» Task item: Output exactly the lines from the one containing "Click the globe language icon" through the final line of the entries below, both included, and skip the pictures.

» Collected data:
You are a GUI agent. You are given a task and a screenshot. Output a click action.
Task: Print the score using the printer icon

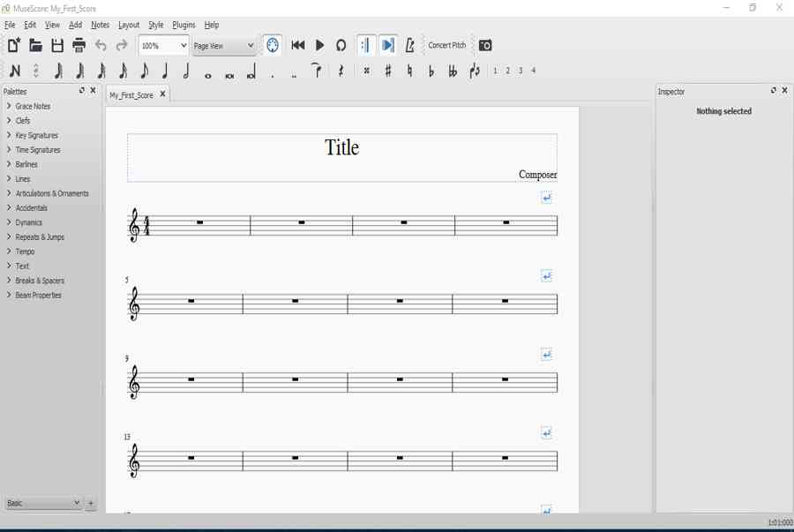coord(79,45)
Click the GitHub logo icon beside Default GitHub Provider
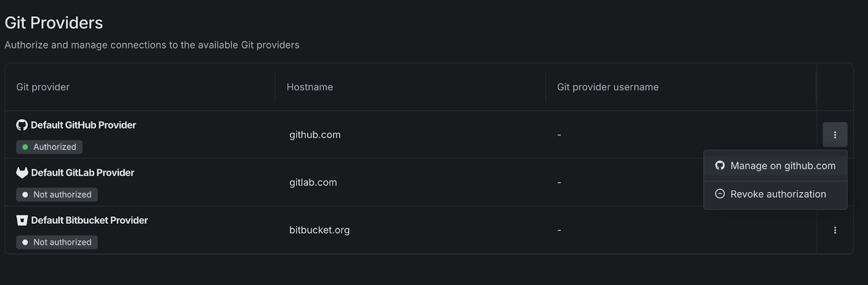868x285 pixels. [22, 125]
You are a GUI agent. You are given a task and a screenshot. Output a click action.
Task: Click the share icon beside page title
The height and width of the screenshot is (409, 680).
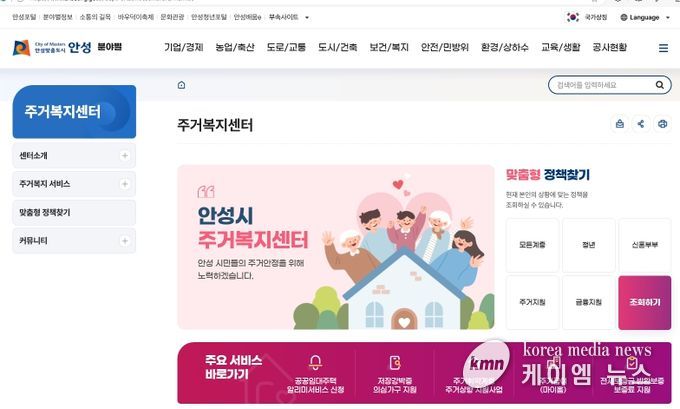641,124
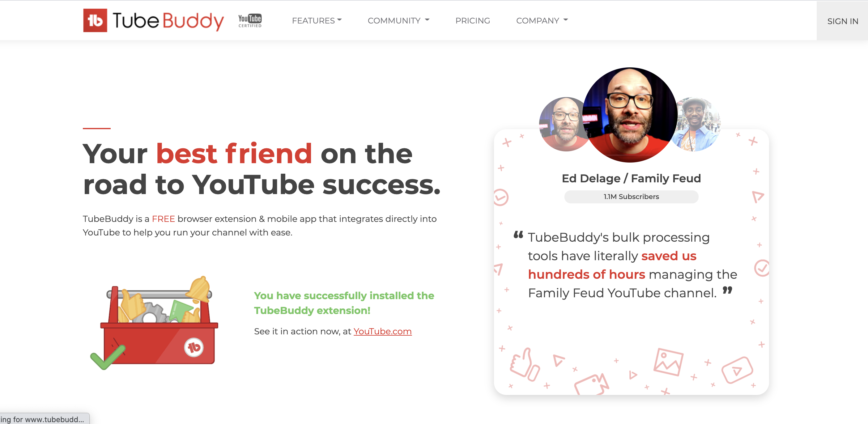Open the YouTube.com link
868x424 pixels.
[382, 331]
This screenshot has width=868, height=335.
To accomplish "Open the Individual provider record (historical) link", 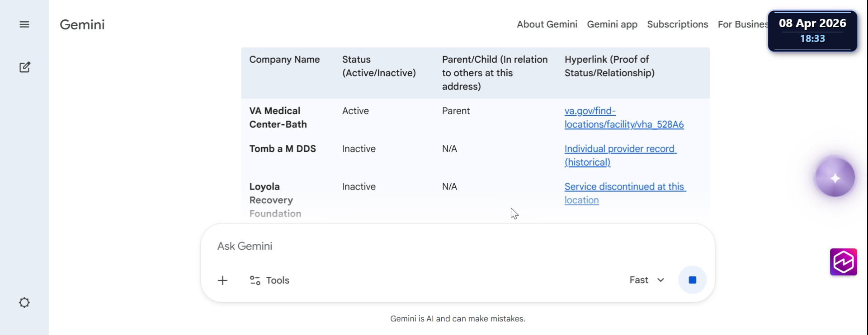I will [620, 155].
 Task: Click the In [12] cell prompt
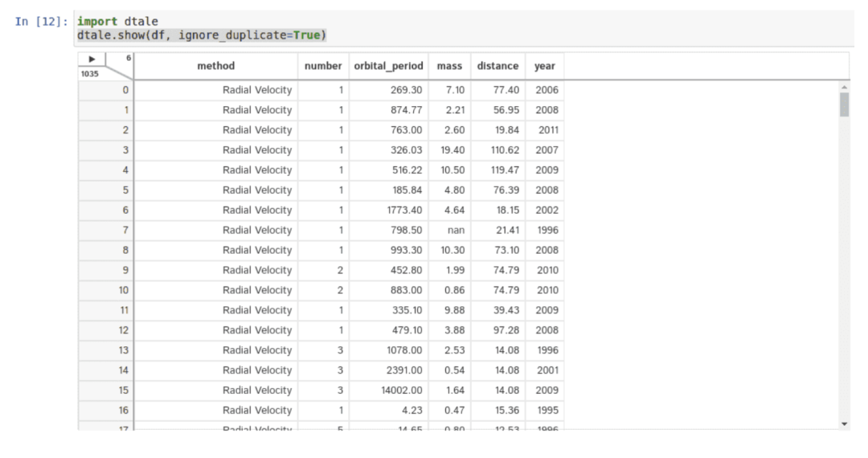(x=42, y=22)
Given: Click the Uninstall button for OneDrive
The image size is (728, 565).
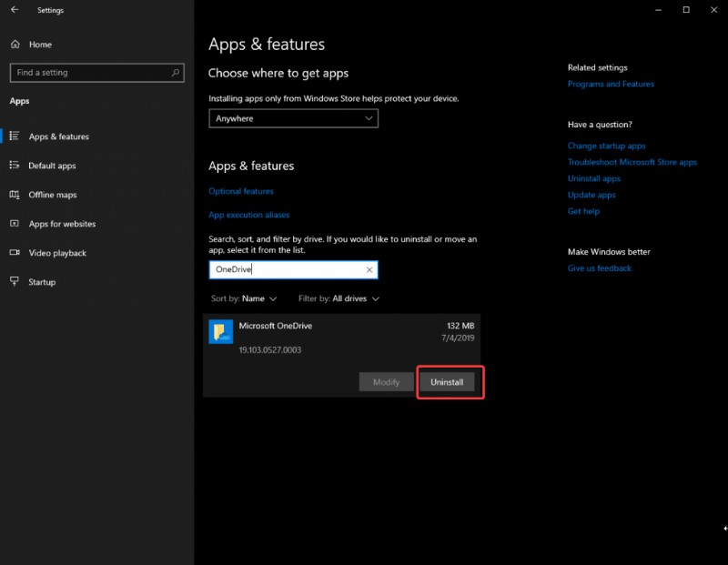Looking at the screenshot, I should pos(449,382).
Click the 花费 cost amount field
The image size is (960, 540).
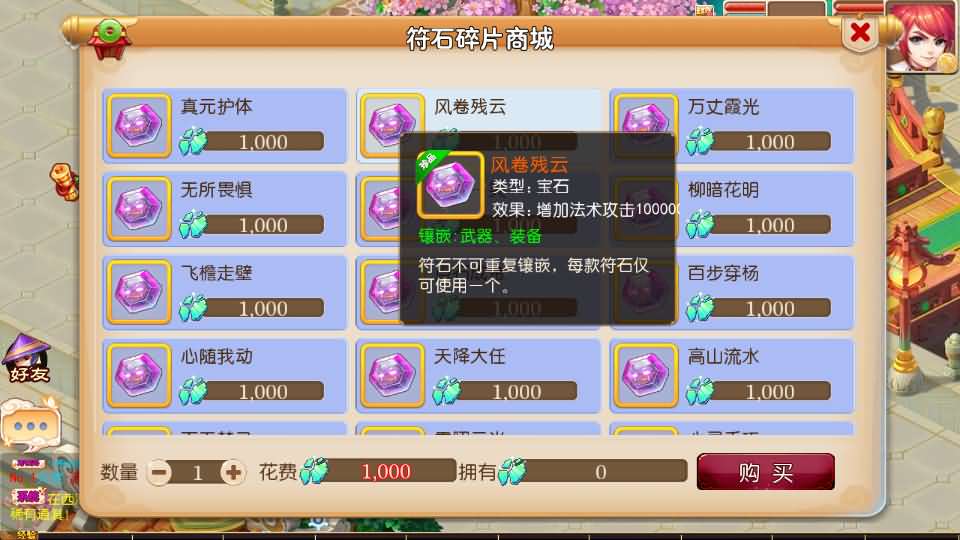378,471
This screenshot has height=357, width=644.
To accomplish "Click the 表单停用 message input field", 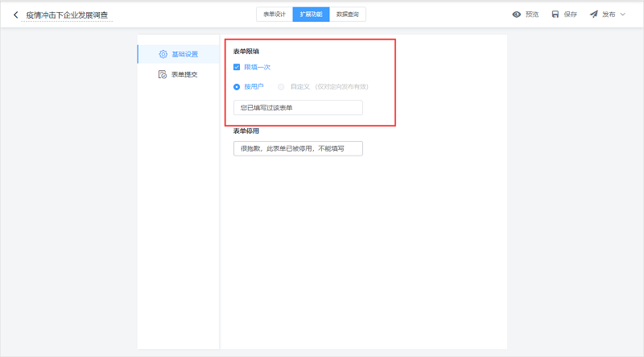I will [297, 148].
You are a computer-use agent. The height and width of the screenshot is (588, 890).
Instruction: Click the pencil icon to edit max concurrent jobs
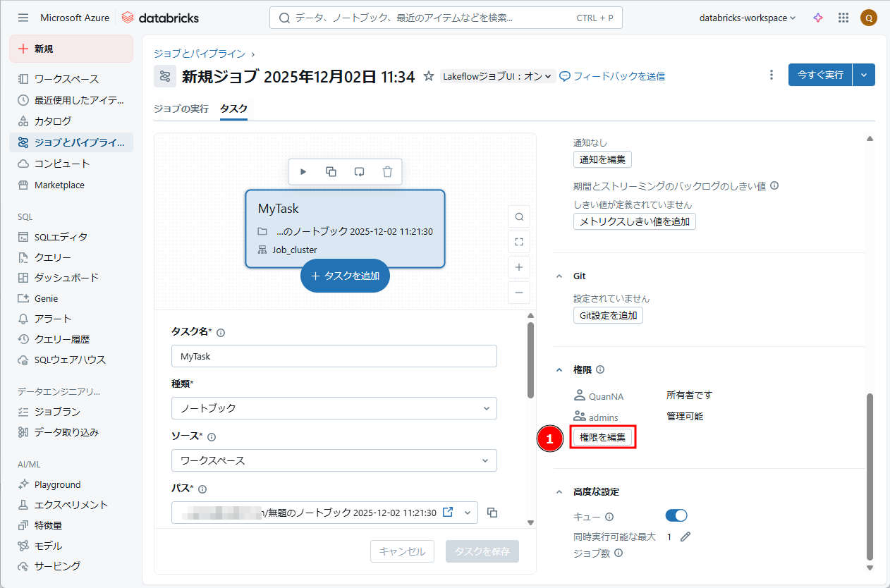tap(685, 537)
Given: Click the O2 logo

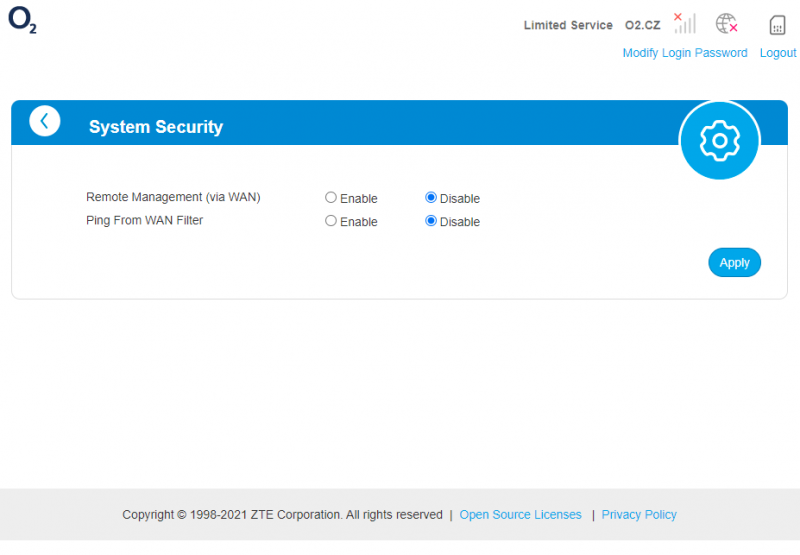Looking at the screenshot, I should click(x=22, y=20).
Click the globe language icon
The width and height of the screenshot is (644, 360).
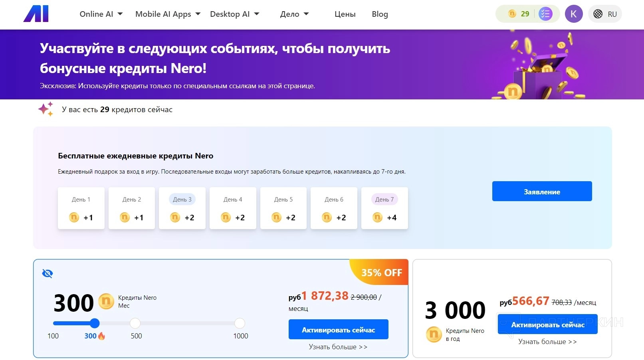pos(598,14)
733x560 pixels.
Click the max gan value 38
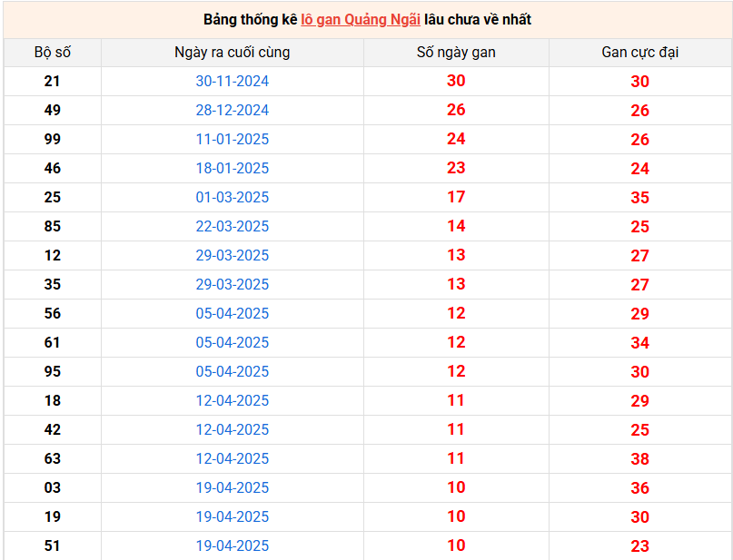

» Output:
Click the globe language icon
The width and height of the screenshot is (644, 360).
pos(598,14)
733x560 pixels.
Click the max gan value 38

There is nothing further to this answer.